The Prodigy(イングランド) - Stand Up
/彼らの5枚目の『Invaders Must Die』収録。



Mika vs. RedOne(後述) - Kick Ass (Radio Edit)
/後述

Primal Scream(スコットランド) - Can't Go Back
/UKシングルチャート48位。9枚目のアルバム『Beautiful Future』に収録。



The Little Ones(アメリカ) - There's a Pot a Brewin'
/2006年結成のインディーポップ/ロックバンド。よくわからないがiTunes StoreにはいくらかアルバムやEPがあるのでThe Little Onesアーティストページリンクをここに貼っておこう。他のアルバムには入っていないようなので、もしかしたらこのサントラでしか手に入らないかも。

The Prodigy - Omen
/UKシングルチャート4位。「Stand Up」と同じく『Invaders Must Die』に収録。

The Pretty Reckless(アメリカ) - Make Me Wanna Die
/UKロックチャートで1位を記録。デビューアルバム『Light Me Up』や『The Pretty Reckless - EP』などに収録。ヴォーカルは93年生まれ(今年で18歳!)で女優やモデルとしても活躍中のTaylor Momsen。『キック・アス』の他にもTVシリーズ『The Vampire Diaries』セカンドシーズンの予告編や、(Momsenも出演している)『ゴシップガール』シーズン4などでも使用されている。
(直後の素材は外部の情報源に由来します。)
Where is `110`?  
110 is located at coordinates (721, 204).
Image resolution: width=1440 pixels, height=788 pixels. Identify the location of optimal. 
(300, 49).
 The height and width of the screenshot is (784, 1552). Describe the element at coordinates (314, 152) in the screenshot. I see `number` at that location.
The Dickies(アメリカ) - Banana Splits (Kick-Ass Film Version)
/もともとは子供番組『The Banana Splits Adventure Hour』の為にMark BarkanとRitchie Adamsによって書かれ、1968年に発表された「The Tra La La Song (One Banana, Two Banana)」という曲。当時はビルボード・トップ100で96位。このThe Dickiesバージョンは1979年に発表されUKシングルチャートで7位を記録している。『Still Got Live Even If You Don't Want It』や『Incredible Shrinking Dickies』などに収録されているようだ。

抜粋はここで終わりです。